In his glory days in Hollywood, he portrayed a stuffy intellectual opposite Barbra Streisand’s freewheeling prostitute in 1970’s “The Owl and the Pussycat,” a cheating husband opposite Glenda Jackson in 1973’s “A Touch of Class,” a desperate gambler opposite Elliot Gould in director Robert Altman’s 1974 “California Split,” and a bank-robbing suburbanite opposite Jane Fonda.
Then, in 1997, he found success with the David Spade sitcom “Just Shoot Me,” in which he played Gallo, a man who, despite his gruff demeanor, hires his daughter (Laura San Giacomo) and keeps Spade’s useless office-boy character on his payroll merely because he cares about both.
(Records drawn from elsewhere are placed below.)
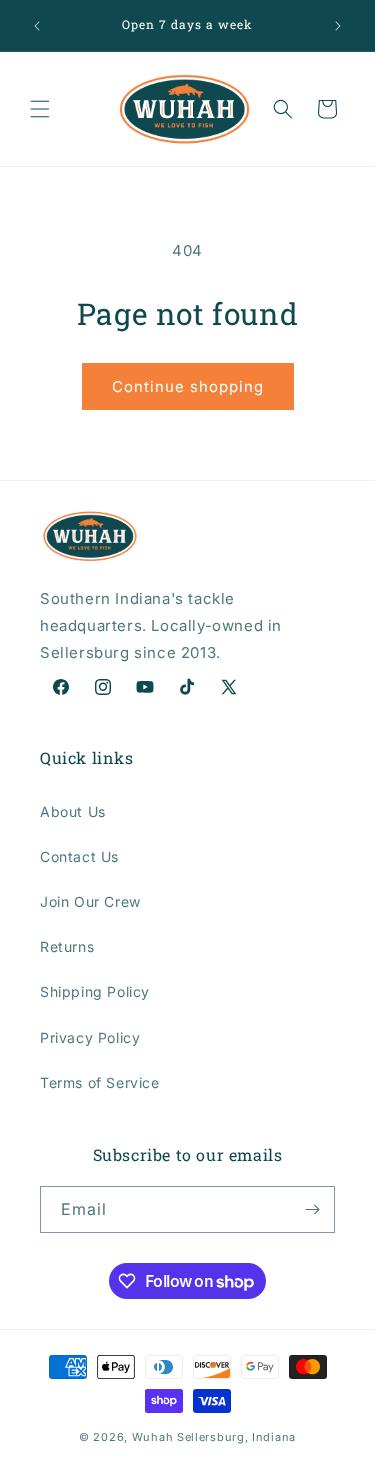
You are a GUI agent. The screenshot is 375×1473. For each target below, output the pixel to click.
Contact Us (79, 856)
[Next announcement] (338, 26)
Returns (67, 946)
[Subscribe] (312, 1209)
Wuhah (153, 1437)
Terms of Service (100, 1082)
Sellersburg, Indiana (236, 1437)
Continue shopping (188, 386)
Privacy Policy (90, 1037)
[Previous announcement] (37, 26)
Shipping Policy (95, 991)
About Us (73, 811)
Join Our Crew (90, 901)
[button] (40, 109)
“So sorry to hear of the passing of the wonderful George Segal! We did The Zany Adventures of Robin Hood together & I guested on Just Shoot Me. One of a kind and always a joy!” Morgan Fairchild tweeted.
“I am saddened by the fact that my close friend and client of many years has passed away. I will miss his warmth, humor, camaraderie, and friendship. He was a wonderful human,” Abe Hoch, Segal’s longtime manager, said.